Les progrès technologiques ont permis d’adapter l’IRMf-rs pour une utilisation dans des modèles de rongeurs afin de découvrir les mécanismes sous-jacents aux états pathologiques (voir la référence2 pour la revue). Les modèles animaux précliniques, y compris les modèles de maladie ou de knockout, permettent un large éventail de manipulations expérimentales non applicables chez l’homme, et les études peuvent également utiliser des échantillons post-mortem pour améliorer davantage les expériences2. Néanmoins, en raison de la difficulté à limiter le mouvement et à atténuer le stress, l’acquisition d’IRM chez les rongeurs est traditionnellement réalisée sous anesthésie. Les agents anesthésiques, en fonction de leur pharmacocinétique, de leur pharmacodynamique et de leurs cibles moléculaires, influencent le flux sanguin cérébral, le métabolisme cérébral et affectent potentiellement les voies de couplage neurovasculaire.
Il y a eu de nombreux efforts pour développer des protocoles anesthésiques qui préservent le couplage neurovasculaire et la fonction du réseau cérébral3,4,5,6,7,8. Nous avons précédemment rapporté un régime anesthésique qui appliquait une faible dose d’isoflurane ainsi qu’une faible dose de l’agoniste des récepteurs adrénergiques α2 dexmèdetomidine9. Les rats sous cette méthode d’anesthésie ont présenté des réponses BOLD robustes à la stimulation des moustaches dans des régions compatibles avec les voies de projection établies (noyaux thalamiques ventrolatéral et ventromédian, cortex somatosensoriel primaire et secondaire); les réseaux cérébraux à l’état de repos à grande échelle, y compris le réseau de mode par défaut10,11 et le réseau de saillance12 ont également été systématiquement détectés.

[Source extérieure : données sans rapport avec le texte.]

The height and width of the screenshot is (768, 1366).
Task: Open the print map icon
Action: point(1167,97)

De plus, ce protocole anesthésique permet une imagerie répétée sur le même animal, ce qui est important pour surveiller longitudinalement la progression de la maladie et l’effet des manipulations expérimentales.

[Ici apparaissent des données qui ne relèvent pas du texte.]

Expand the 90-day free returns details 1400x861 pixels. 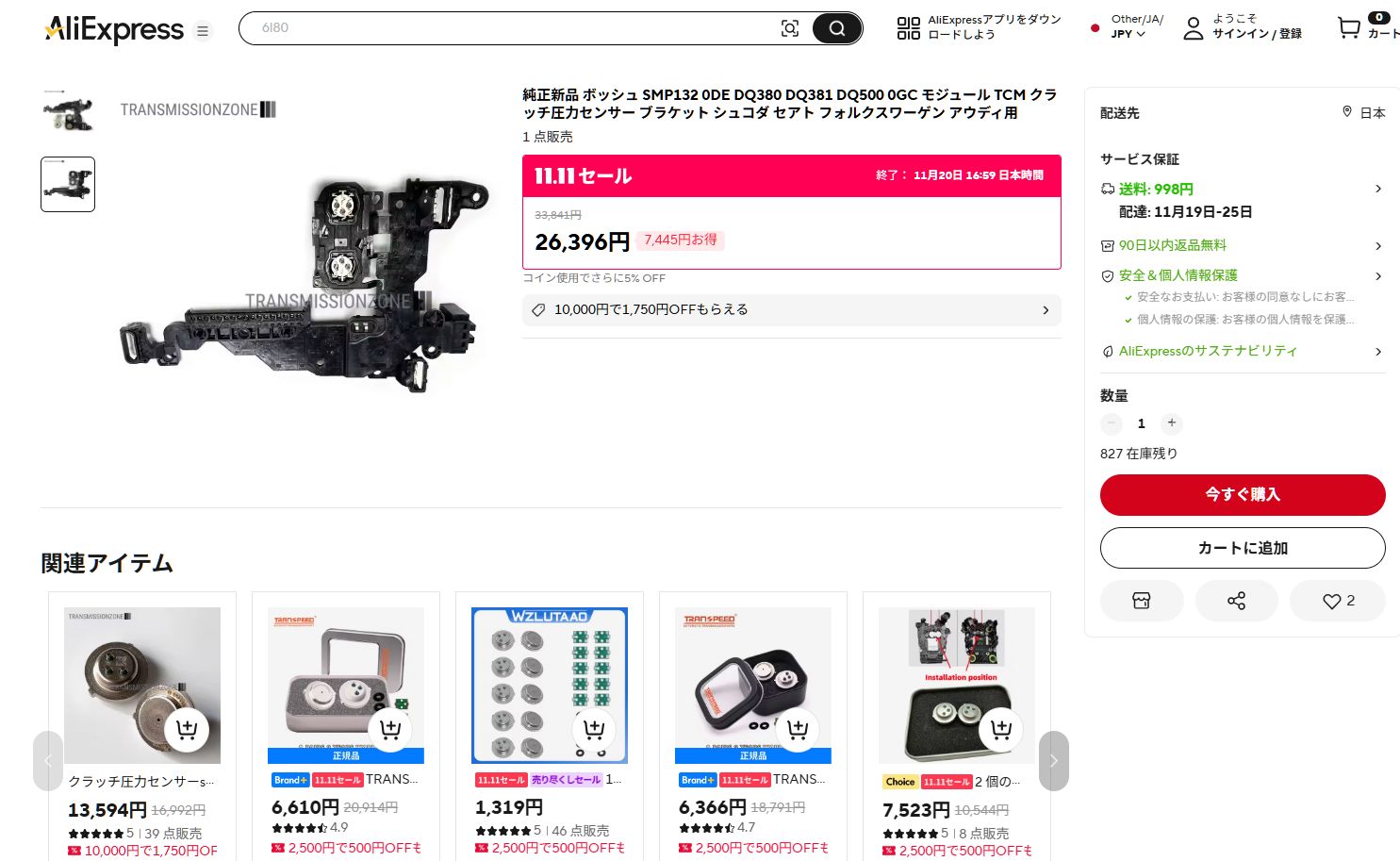tap(1377, 246)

Dans la présente étude, nous détaillons la configuration expérimentale, la préparation des animaux et les procédures de surveillance physiologique impliquées. En particulier, nous décrivons les phases anesthésiques spécifiques et l’acquisition de scans au cours de chaque phase. La qualité des données est évaluée après chaque analyse de l’état de repos. Un bref résumé de l’analyse post-balayage est également inclus dans la discussion. Les laboratoires intéressés à découvrir le potentiel de l’utilisation de l’IRMf chez le rat trouveront ce protocole utile.